Oh good, I was getting worried - I have never used or heard pop or soda


----------



## Nekomata (Feb 3, 2012)

Soft drinks. That's what we British folk call it here~ XD


----------



## Milco (Dec 12, 2009)

It's "sodavand" in Danish (lit. "Soda water"), so I've just always called it "soda" in English.


----------



## BobbyByThePound (Apr 4, 2012)

its coke
IMO the best coke is Sprite


----------



## northstar1991 (Oct 4, 2011)

I say soda


----------



## kosherpiggy (Apr 7, 2010)

anything but soda sounds weird


----------



## CopadoMexicano (Aug 21, 2004)

egg nog


----------



## Bbpuff (Sep 1, 2010)

Both. I always said pop as a kid, my dad is from Minnesota so I was used to saying pop around the house. But everyone uses soda where I'm from. When I started going to school, I heard more and more kids say soda so eventually I changed. I tend to throw both words around now a'days.


----------



## Tacos (Aug 25, 2011)

I call it soda. Parents call it coke.


----------



## NomadChild (Apr 30, 2012)

WhoDey85 said:


> I asked someone in Florida for a Pop one time. They looked at me like I was crazy and thought I was asking for some Pot.

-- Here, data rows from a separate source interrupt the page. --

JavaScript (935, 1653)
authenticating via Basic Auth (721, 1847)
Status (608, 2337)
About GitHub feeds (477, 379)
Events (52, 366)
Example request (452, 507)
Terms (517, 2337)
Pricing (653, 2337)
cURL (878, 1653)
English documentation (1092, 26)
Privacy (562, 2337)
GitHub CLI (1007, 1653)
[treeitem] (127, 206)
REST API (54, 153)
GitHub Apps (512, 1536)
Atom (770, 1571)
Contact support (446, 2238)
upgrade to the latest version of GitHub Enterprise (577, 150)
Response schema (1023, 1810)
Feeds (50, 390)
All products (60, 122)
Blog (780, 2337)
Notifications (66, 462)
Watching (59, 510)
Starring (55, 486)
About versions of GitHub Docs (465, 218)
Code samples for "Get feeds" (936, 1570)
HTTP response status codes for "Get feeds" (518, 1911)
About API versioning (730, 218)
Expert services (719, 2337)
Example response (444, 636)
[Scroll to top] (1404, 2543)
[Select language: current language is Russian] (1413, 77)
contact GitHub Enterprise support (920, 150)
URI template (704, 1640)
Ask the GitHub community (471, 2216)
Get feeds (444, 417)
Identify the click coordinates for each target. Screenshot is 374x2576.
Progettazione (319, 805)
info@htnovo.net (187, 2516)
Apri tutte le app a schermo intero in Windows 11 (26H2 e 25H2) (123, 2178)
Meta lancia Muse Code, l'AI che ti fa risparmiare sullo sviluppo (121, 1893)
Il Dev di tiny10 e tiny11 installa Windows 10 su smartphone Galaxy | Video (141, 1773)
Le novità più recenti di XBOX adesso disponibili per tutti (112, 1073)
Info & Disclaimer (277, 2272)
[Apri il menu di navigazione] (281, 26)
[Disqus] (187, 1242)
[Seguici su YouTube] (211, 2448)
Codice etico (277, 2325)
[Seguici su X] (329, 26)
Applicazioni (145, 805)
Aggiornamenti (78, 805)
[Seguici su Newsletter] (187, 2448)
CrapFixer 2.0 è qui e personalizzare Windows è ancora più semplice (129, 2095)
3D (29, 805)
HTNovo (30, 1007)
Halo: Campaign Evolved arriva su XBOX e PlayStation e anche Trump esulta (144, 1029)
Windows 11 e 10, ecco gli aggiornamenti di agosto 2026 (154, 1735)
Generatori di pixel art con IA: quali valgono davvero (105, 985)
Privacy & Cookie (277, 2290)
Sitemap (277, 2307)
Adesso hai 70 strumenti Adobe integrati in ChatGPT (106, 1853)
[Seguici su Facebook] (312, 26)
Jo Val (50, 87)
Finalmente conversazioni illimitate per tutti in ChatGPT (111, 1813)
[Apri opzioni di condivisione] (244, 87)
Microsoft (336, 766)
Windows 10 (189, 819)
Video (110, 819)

Exact same thing happened to me


----------



## F1X3R (Jul 20, 2009)

I say pop. Short for soda pop, it's specific and simple. Soda could be confused for club soda or soda water. Coke could mean Pepsi, and that's absolute madness!

Wikiepida has a page for soft drink:

*soft drink* (also called *soda*, *pop*, *coke*,[1] *soda pop*, *fizzy drink*, *tonic*, *mineral*[2] or *carbonated beverage*

And one for carbonated water:

*Carbonated water* (also known as *club soda*, *soda water*, *sparkling water*, *seltzer*, *bubbles aguita* or *fizzy water

*


----------



## Hello22 (Feb 10, 2010)

What is soda? What is pop?


----------



## Jellie (Jun 6, 2012)

fizzy drink


----------



## F1X3R (Jul 20, 2009)

Hello22 said:


> What is soda? What is pop?


They are both short for the word soda pop, with is a nickname for sweetened carbonated beverage.

The term soda originates from the high amounts of sodium salts contained in carbonated water. The name pop comes from the popping sound the bubbles of carbon dioxide make.


----------



## Hello22 (Feb 10, 2010)

F1X3R said:


> They are both short for the word soda pop, with is a nickname for sweetened carbonated beverage.
> 
> The term soda originates from the high amounts of sodium salts contained in carbonated water. The name pop comes from the popping sound the bubbles of carbon dioxide make.


Oh i understand, so coca cola is a 'soda pop' yeah?


----------



## F1X3R (Jul 20, 2009)

Hello22 said:


> Oh i understand, so coca cola is a 'soda pop' yeah?


Yeah it's a kind of soda pop, or for some it's another word for soda pop, because coke is so popular.


----------



## MindOverMood (Dec 12, 2009)

Coke?? Fizzy drink?? Soda??









Pop..


----------



## Hello22 (Feb 10, 2010)

Ok, so soda and pop are both the same yeah???


----------



## F1X3R (Jul 20, 2009)

Hello22 said:


> Ok, so soda and pop are both the same yeah???


Yep. Also, it appears that all of Canada is on board with Pop. :hs


----------



## Hello22 (Feb 10, 2010)

You might call it pop, but is Ireland the only country to have red lemonade???


----------



## catcharay (Sep 15, 2011)

Soda ftw - coke zero is always my first choice


----------



## Revenwyn (Apr 11, 2011)

I always called it soda pop. I'm from California however my family's roots are in Eastern Kansas/Western Missouri.


----------